Pour l’heure, aucun nom n’est inscrit sur cette liste. Et nous préférerions de loin ne pas avoir à recourir à cet instrument. C’est pourquoi j’ai mis à profit la conférence pour marteler notre message essentiel, à savoir qu’un gouvernement en mesure de relever les défis actuels pour le bien de l’ensemble des Libanais doit être formé au plus tôt. Il importe que l’enquête sur l’explosion dans le port de Beyrouth soit menée à terme. Un accord doit être trouvé avec le FMI de toute urgence. Les préparatifs en vue des élections de 2022 doivent commencer pour de bon. Il convient que les grandes réformes attendues de longue date (secteur de l’électricité, système bancaire, etc.) soient adoptées et mises en œuvre. Rien de nouveau en la matière: les missions à accomplir restent les mêmes, mais dans des délais de plus en plus courts.  

Sur le plan positif, nous sommes aussi disposés à continuer de recourir à des mesures positives pour aider le Liban. Pour la seule année 2020, l’UE a fourni au pays quelque 333 millions d'EUR d’aide. Nous sommes prêts à aider encore le Liban une fois qu’un accord aura été conclu avec le FMI. Nous pourrions aussi déployer une nouvelle mission d’observation pour contribuer au bon déroulement des élections l’an prochain. Nous sommes également prêts à examiner avec un nouveau gouvernement les priorités et les grands domaines de coopération entre l’UE et le Liban jusqu’en 2027. Toutes sortes de possibilités sont ainsi envisageables pour continuer d’aider le Liban.

 

«Une fois de plus, la communauté internationale a été des plus claires: nous pouvons aider le Liban, mais celui-ci doit faire sa part du travail, et le faire vite.»

 

Lors de la conférence internationale d’hier, organisée par la France et les Nations unies, qui visait à aider les populations les plus vulnérables au Liban, la communauté internationale a été, une nouvelle fois, des plus claires: nous pouvons aider le Liban, mais celui-ci doit faire sa part du travail, et le faire vite. 

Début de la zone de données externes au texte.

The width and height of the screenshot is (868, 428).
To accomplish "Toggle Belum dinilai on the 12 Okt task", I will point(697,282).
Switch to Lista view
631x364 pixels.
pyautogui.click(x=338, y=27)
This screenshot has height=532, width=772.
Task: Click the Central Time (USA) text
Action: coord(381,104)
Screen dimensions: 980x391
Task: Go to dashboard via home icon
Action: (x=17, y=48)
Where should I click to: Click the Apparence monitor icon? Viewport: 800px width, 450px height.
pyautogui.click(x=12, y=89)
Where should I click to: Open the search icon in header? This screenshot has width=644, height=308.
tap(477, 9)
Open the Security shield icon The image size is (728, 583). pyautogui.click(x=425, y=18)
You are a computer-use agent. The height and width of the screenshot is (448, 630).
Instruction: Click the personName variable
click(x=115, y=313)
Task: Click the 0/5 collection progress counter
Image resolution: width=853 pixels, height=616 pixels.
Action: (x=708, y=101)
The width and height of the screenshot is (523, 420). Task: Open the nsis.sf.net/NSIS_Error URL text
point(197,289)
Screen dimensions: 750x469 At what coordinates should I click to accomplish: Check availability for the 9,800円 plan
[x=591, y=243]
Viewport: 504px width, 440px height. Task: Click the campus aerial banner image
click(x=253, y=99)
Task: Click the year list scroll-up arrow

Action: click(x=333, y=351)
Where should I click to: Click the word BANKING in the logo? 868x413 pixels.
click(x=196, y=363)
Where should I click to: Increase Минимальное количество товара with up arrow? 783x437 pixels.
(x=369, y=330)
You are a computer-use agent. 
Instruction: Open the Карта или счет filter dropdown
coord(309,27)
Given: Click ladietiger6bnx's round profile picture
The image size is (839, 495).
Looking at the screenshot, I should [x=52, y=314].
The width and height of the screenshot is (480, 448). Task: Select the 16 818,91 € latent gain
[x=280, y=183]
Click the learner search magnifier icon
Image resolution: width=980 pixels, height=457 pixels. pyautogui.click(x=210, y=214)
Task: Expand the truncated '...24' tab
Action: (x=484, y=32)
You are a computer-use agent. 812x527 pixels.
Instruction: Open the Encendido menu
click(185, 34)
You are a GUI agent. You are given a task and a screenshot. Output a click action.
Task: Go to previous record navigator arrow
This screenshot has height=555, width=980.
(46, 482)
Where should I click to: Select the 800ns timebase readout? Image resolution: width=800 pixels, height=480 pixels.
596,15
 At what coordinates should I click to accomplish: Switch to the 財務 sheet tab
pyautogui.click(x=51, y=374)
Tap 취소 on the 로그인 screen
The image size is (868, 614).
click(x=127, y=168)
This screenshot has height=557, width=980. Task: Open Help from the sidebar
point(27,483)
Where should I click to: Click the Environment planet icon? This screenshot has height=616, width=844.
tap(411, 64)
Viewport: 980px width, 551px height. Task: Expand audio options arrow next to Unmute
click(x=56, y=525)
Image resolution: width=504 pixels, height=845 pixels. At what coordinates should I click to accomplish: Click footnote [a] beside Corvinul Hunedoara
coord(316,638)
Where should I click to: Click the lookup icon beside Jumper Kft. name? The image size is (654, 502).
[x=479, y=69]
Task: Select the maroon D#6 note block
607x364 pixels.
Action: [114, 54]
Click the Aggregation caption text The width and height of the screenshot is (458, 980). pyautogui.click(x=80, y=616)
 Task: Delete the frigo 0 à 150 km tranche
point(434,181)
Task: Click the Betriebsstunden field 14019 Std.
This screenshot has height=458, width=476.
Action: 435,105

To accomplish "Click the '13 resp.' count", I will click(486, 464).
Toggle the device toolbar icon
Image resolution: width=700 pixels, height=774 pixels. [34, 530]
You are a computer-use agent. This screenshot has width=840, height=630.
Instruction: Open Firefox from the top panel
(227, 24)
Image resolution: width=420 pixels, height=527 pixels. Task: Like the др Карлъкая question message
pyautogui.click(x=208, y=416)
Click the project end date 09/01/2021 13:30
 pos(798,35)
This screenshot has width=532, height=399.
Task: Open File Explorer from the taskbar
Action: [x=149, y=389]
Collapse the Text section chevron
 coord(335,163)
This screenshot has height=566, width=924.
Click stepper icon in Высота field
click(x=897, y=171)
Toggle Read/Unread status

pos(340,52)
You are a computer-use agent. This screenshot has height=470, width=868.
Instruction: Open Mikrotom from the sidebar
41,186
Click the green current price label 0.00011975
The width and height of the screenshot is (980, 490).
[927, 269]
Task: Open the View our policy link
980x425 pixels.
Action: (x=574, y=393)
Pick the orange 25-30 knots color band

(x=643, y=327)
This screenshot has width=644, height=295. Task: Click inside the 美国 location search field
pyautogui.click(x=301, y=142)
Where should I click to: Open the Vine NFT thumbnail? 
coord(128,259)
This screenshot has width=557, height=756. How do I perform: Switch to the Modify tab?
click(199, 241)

Je l’ai dit et je le répète: les citoyens libanais méritent un meilleur sort et ont déjà démontré au monde combien ils pouvaient être formidablement résilients et pleins de ressources. Ils ont rebâti leur pays après 15 années de guerre civile, et en tant qu’Espagnol je sais combien pareille tâche peut être ardue. Je suis par conséquent convaincu que, dès lors qu’une volonté commune existera entre les différents groupes et formations du pays, le Liban est capable de retomber sur ses pieds.

Le peuple libanais devrait alors examiner sans complaisance les principes sur lesquels est fondé son pays, ainsi que le contrat social et le modèle économique qui lui sont offerts, et introduire les changements qui lui paraissent nécessaires pour garantir la viabilité d’un Liban sûr, stable et prospère. C’est en scrutant d’un œil critique les fondements de leur pays que les Libanais trouveront les bonnes réponses, et nous sommes tout disposés à les aider dans ce processus, si tel est leur souhait.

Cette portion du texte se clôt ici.